= Beginning of Section =

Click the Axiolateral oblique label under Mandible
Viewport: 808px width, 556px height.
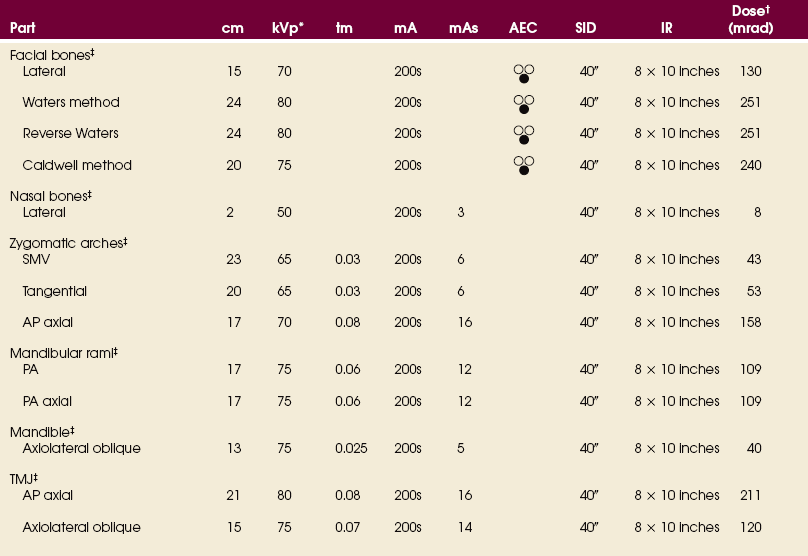pos(81,448)
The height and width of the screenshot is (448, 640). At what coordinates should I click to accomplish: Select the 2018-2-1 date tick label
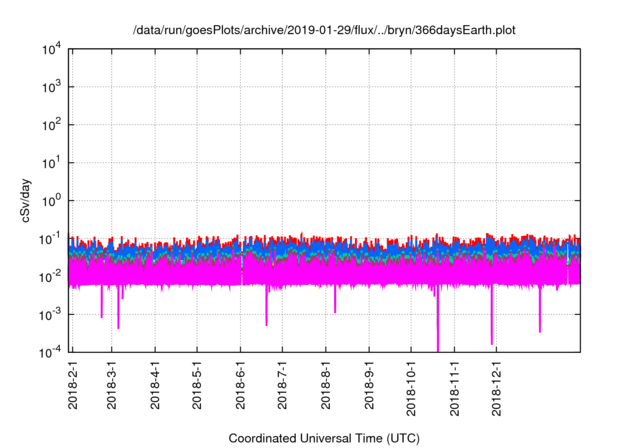click(x=72, y=388)
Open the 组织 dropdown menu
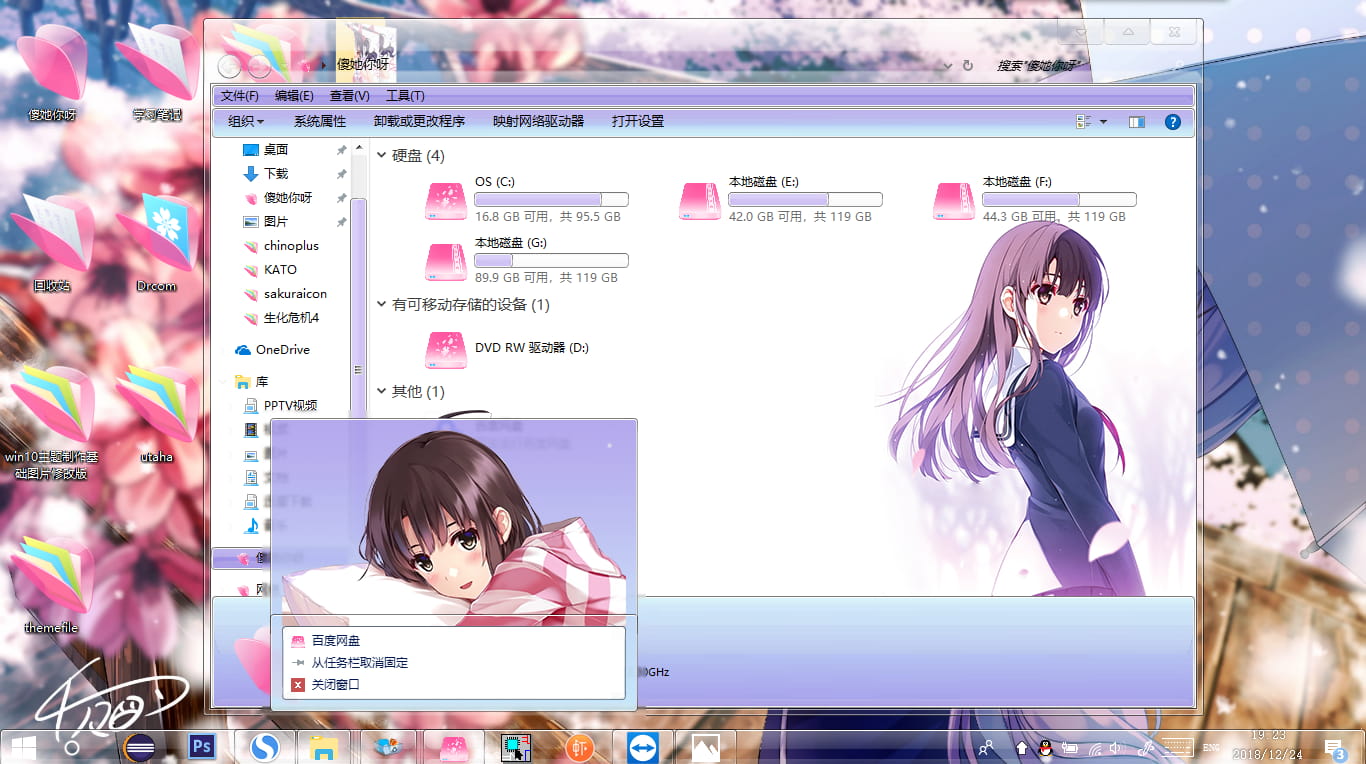 click(244, 121)
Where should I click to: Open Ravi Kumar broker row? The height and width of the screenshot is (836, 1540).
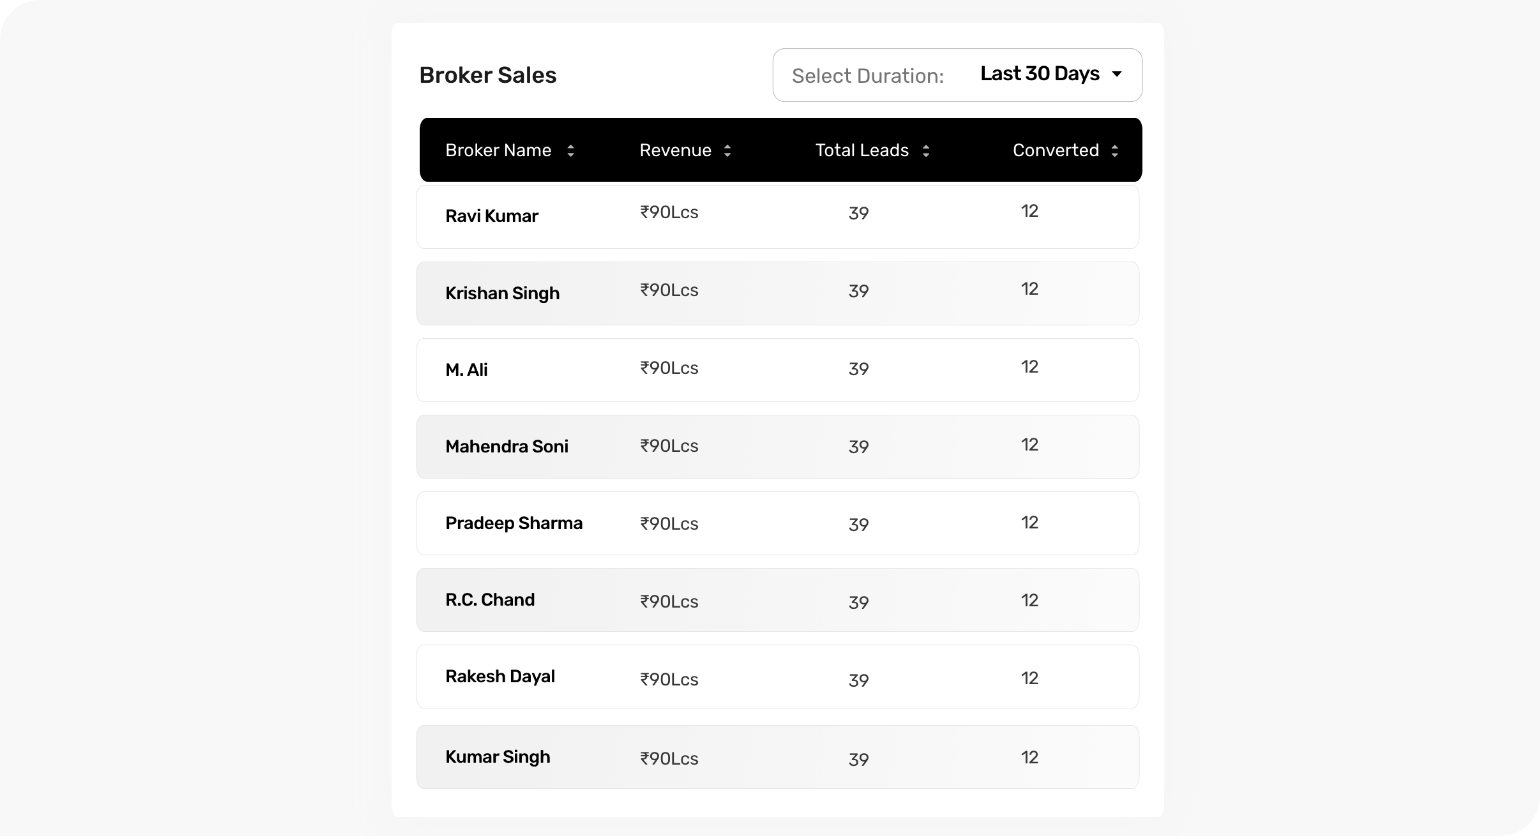click(x=778, y=216)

= End of Section =

◆ Description of the task: Make a verbatim copy of all the entries and strip out the pictures.

◆ Result below:
Click the Axiolateral oblique label under Mandible
Viewport: 808px width, 556px height.
pos(81,448)
The height and width of the screenshot is (448, 640). At what coordinates should I click to accomplish: Select the 2018-2-1 date tick label
click(x=72, y=388)
Open the 组织 dropdown menu
 click(244, 121)
Where should I click to: Open Ravi Kumar broker row? The height and width of the screenshot is (836, 1540).
click(x=778, y=216)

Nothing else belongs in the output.